Vanguard FTSE 100 UCITS ETF (VUKG) – 0.09% (Accumulating)
Vanguard FTSE 250 UCITS ETF (WMIG) – 0.10% (Accumulating)
Vanguard S&P 500 UCITS ETF (VUAA) – 0.07% (Accumulating)
All of the funds will use physical replication. The indexes they track should be entirely familiar.
Analysis - Vanguard UK, will it follow the US?
While Vanguard in the US has a highly developed ETF arm, in the UK it is still beginning to bloom. Vanguard by reputation is more retail focussed (although Vanguard does have institutional sales people) and this is reflected in its low unit costs (units in Vanguard's FTSE 100 ETFs cost £30 each; units iShares ISF costs a massive £740 each), as well as their product suite, which is rounded together to form model portfolios.

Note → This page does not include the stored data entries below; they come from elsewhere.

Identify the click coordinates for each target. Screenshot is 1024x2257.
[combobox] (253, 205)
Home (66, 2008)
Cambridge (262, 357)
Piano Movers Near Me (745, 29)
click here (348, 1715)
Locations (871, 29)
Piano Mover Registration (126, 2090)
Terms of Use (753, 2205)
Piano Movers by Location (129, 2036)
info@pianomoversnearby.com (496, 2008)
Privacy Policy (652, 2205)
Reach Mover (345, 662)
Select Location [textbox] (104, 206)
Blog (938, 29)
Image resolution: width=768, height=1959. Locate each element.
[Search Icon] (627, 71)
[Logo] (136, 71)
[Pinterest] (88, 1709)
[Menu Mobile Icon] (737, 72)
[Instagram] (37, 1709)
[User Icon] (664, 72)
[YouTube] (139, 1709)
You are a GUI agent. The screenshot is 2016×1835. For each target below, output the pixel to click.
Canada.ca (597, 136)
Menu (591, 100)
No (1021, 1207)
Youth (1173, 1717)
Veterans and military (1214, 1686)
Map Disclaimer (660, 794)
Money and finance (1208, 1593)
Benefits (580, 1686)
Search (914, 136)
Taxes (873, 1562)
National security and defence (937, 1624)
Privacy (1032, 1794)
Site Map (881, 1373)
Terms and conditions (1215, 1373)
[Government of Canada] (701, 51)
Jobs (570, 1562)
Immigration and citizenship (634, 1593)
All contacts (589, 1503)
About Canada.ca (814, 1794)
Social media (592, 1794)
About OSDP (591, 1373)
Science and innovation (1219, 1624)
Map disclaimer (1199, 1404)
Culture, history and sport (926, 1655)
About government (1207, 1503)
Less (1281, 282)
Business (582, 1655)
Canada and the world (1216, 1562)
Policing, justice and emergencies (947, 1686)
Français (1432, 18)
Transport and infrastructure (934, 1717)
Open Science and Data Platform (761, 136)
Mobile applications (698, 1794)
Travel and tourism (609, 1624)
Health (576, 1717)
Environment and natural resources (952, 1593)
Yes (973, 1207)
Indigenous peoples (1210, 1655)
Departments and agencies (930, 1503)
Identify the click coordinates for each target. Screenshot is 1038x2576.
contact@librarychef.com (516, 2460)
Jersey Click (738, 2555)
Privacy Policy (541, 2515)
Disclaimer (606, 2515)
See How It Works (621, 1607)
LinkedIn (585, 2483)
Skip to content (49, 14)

Yet UK retail investors are a bit different from their US peers. Your stereotypical UK retail investor is someone who lives in the home counties or southwest, reads the Daily Telegraph, votes Tory and has an ISA. They often like investment trusts (closed ended funds) that are backed by big personalities, your Neil Woodfords of the world, whose investment approach they can relate to. Your stereotypical English retailer is still somewhat sceptical of index investing, which is Vanguard's core offering. But this is starting to change, and none too soon.
Another reason, perhaps, for Vanguard being smaller is it has simply been more discriminating in how many funds it lists. Whereas other providers will lay out many buckets to collect rain, Vanguard will only do so if they know in advance a fund will have demand in the adviser market.
# of ETFsVanguard27LGIM33WisdomTree90Invesco153Amundi174Lyxor215Xtrackers251iShares394
Nonetheless it will be very interesting to watch Vanguard in the UK going forward. And particularly interesting to see if they can replicate their American success across the pond.